For specific functions and $a_n >0$, we can say that $\sum a_n$ converges $\iff$ $\sum f(a_n)$ converges. I want to show this specifically for the case that $f(x)=sin(x)$. This is what I have thus far (which I admit is essentially nothing). Any direction would be welcome.

Proof:

$(\rightarrow)$ $\sum a_n$ converges. We know that:

(i) the partial sums of $a_n$ are bounded.
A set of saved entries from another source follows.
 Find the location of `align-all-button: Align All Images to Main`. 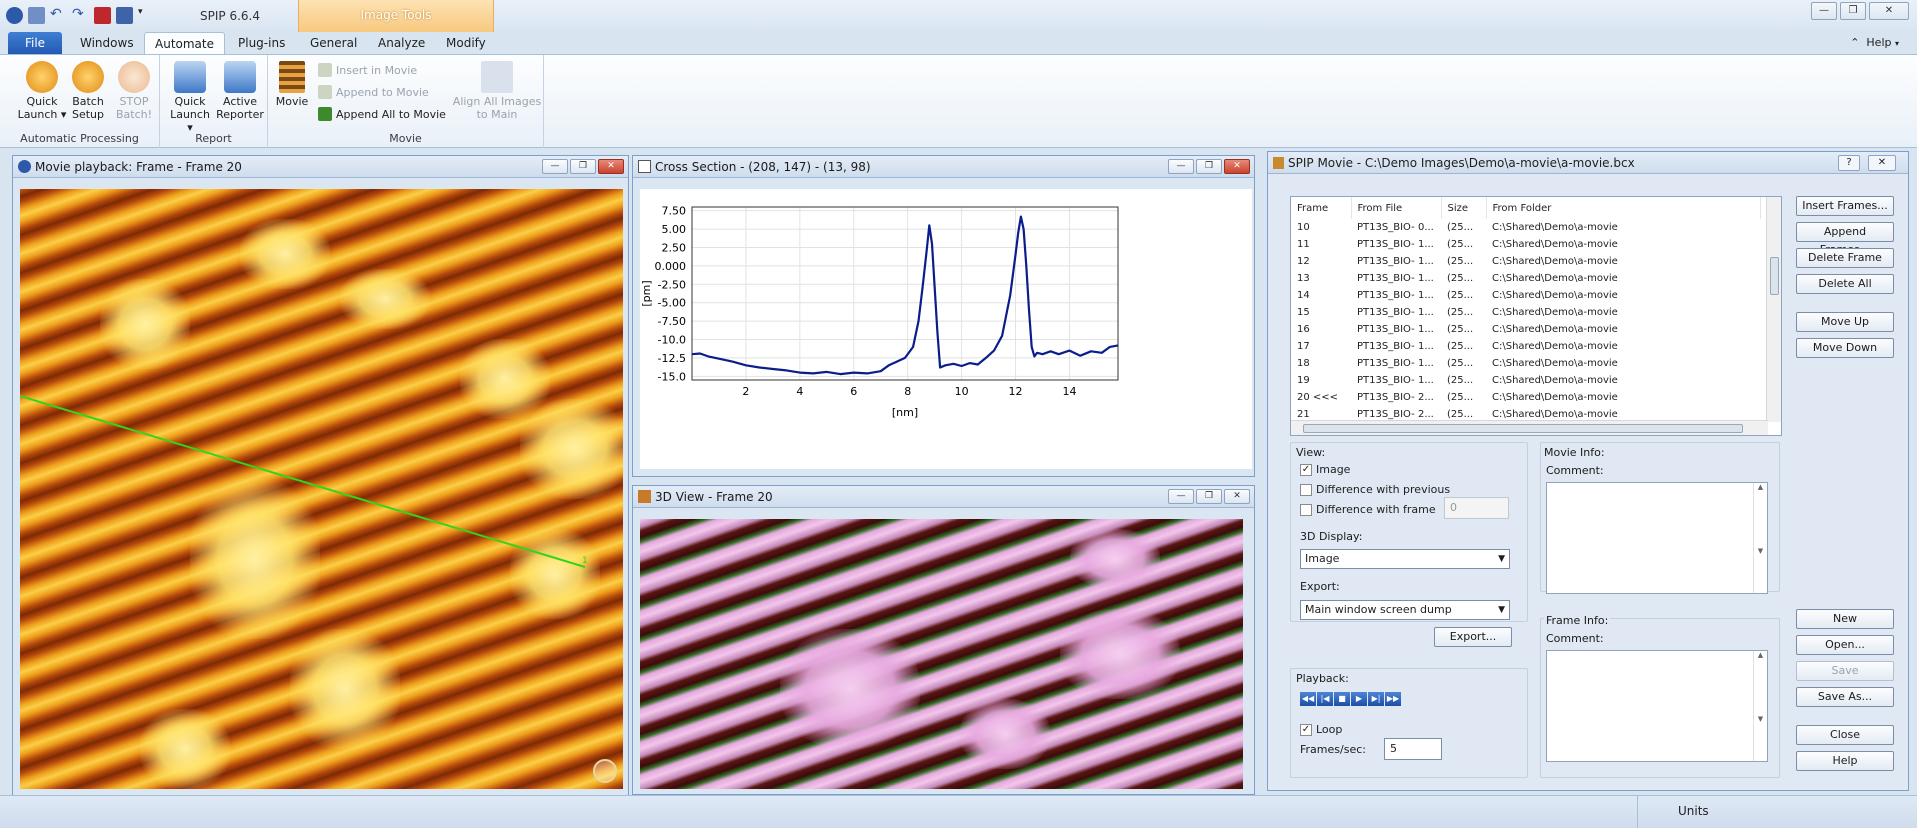

align-all-button: Align All Images to Main is located at coordinates (497, 91).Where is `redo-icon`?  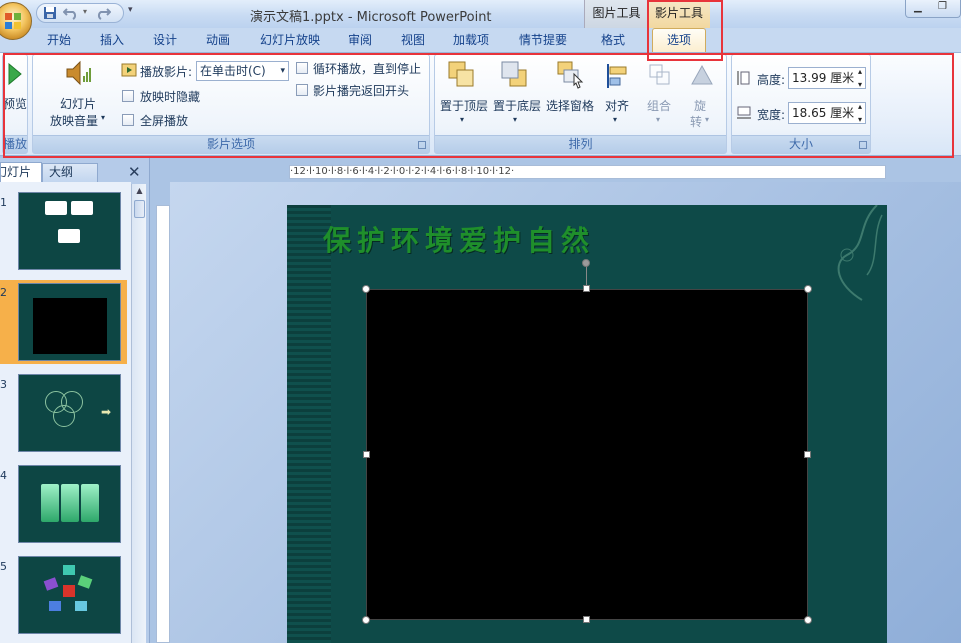
redo-icon is located at coordinates (103, 13). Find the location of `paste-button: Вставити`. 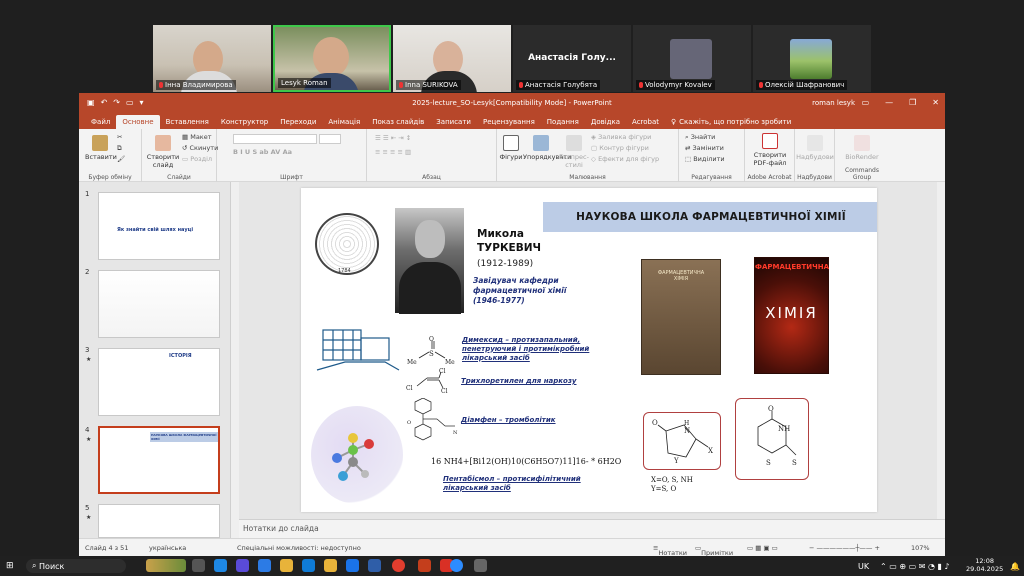

paste-button: Вставити is located at coordinates (101, 148).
$(\leftarrow)$ $\sum f(a_n)$ converges. We know that:

...

This is not a duplicate of a previous question that I asked. Before, I asked for a proof of this concept (if it could be proved). This, I am asking for help with a direct application of the concept.

Answer 1

This is not true. For example, let $a_n=\pi$.

Answer 2

I will prove this in one direction in the case $f(x)=\sin(x)$ and $a_n\in\mathbb R$. Also, I will assume absolute convergence for the $a_n$ series.

Assume that $$\sum_{n=1}^\infty |a_n|<\infty.$$ We know that $|a_n|\geq|\sin(a_n)|$ for all $n$, so $$\sum_{n=1}^\infty|\sin(a_n)|\leq\sum_{n=1}^\infty|a_n|<\infty.$$

In general, $\sum |a_n|<\infty\Rightarrow\sum |f(a_n)|<\infty$ as long as $f$ is lipschitz and $f(0)=0$.

The converse is true if $f$ is Lipschitz and if $0$ is the only root of $f$.